The writer said he was “not raised in a racist environment” and that the 2012 shooting of Trayvon Martin — the black Florida teen whose shooting death at the hands of George Zimmerman, who was acquitted of murder, provoked huge protests — prompted him to research what he called “black on white crime” on the Internet.

RELATED: Victim’s family member tells Charleston church shooter ‘I forgive you’ 

“The event that truly awakened me was the Trayvon Martin case,” the text says. “I kept hearing and seeing his name, and eventually I decided to look him up.”

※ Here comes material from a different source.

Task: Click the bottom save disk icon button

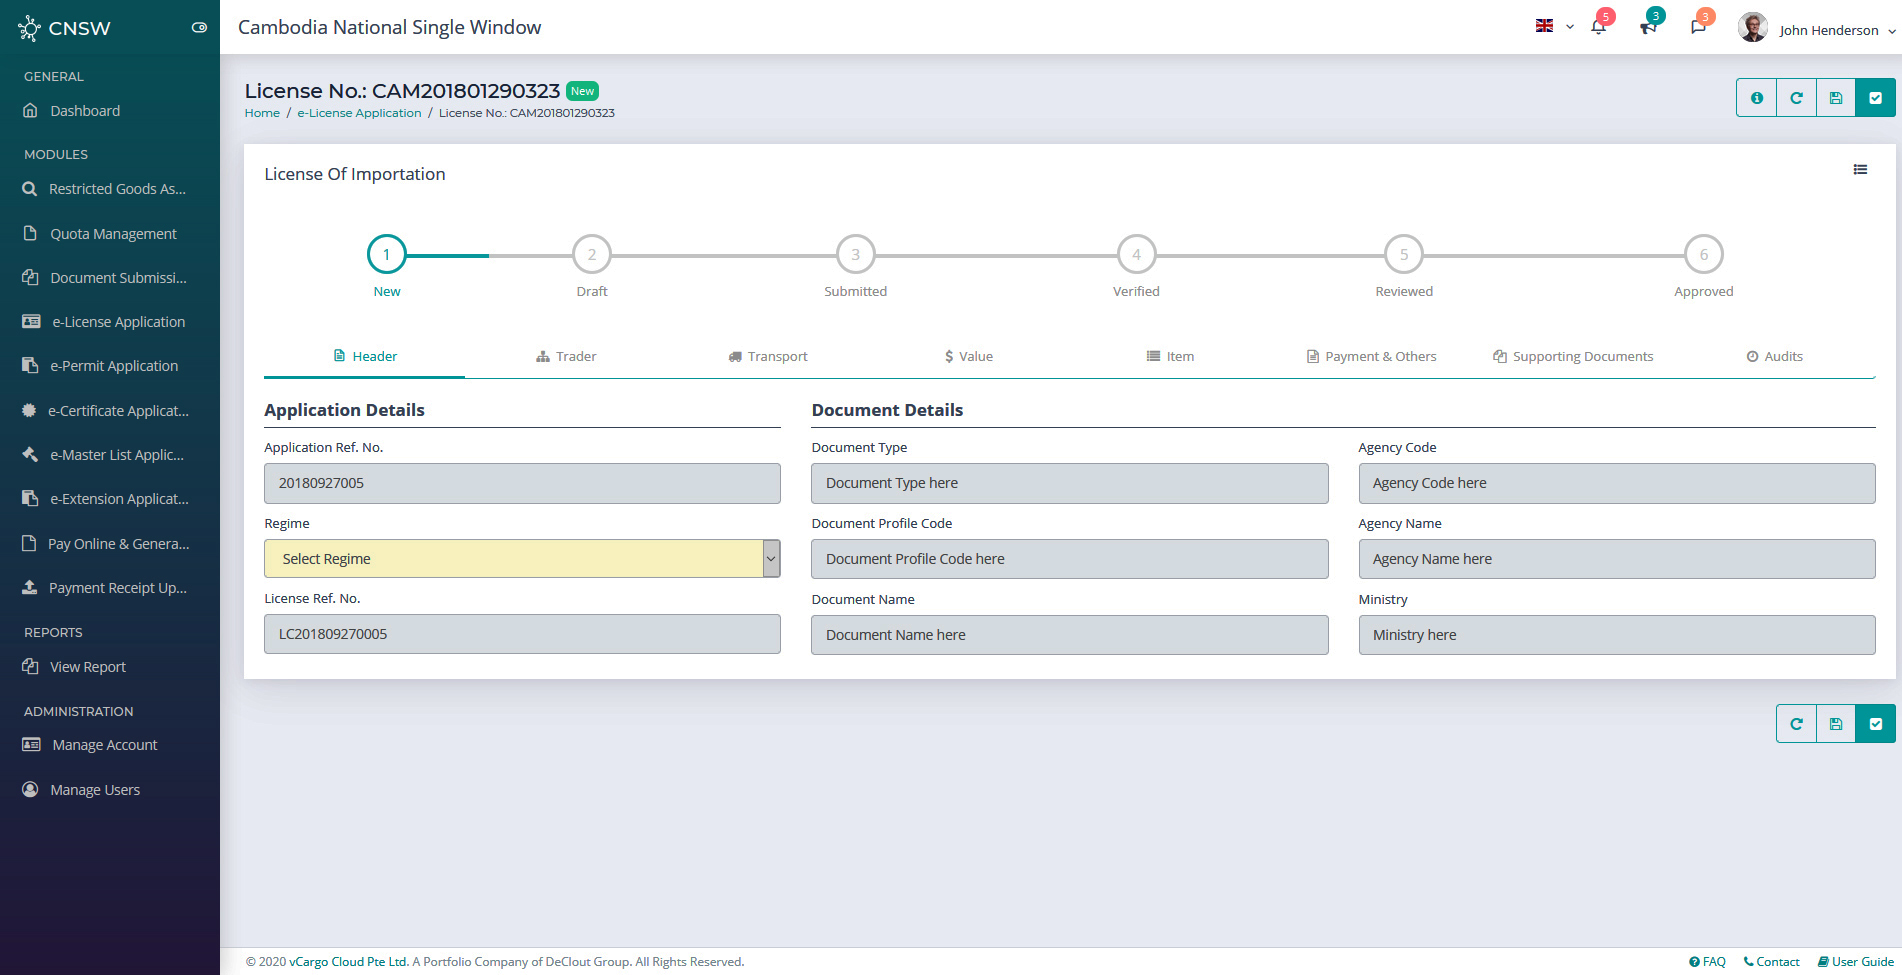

The website and its contents, including who wrote the manifesto and when, have not been authenticated by investigators as of Saturday morning. The website appears to have launched in February of this year, but surfaced on Twitter and other social media platforms Saturday.

“It was obvious that Zimmerman was in the right,” the text says, adding that the writer was transformed by the “pages upon pages of … brutal black on White murders” chronicled online.

“I have never been the same since that day,” the writer said.

“I was in disbelief. At this moment I realized that something was very wrong. How could the news be blowing up the Trayvon Martin case while hundreds of these black on White murders got ignored?”

Near the end of the 2,000-word screed, the writer hints at why Charleston was targeted.

“I have no choice. I am not in the position to, alone, go into the ghetto and fight. I chose Charleston because it is most historic city in my state, and at one time had the highest ratio of blacks to Whites in the country. We have no skinheads, no real KKK, no one doing anything but talking on the internet. Well someone has to have the bravery to take it to the real world, and I guess that has to be me.”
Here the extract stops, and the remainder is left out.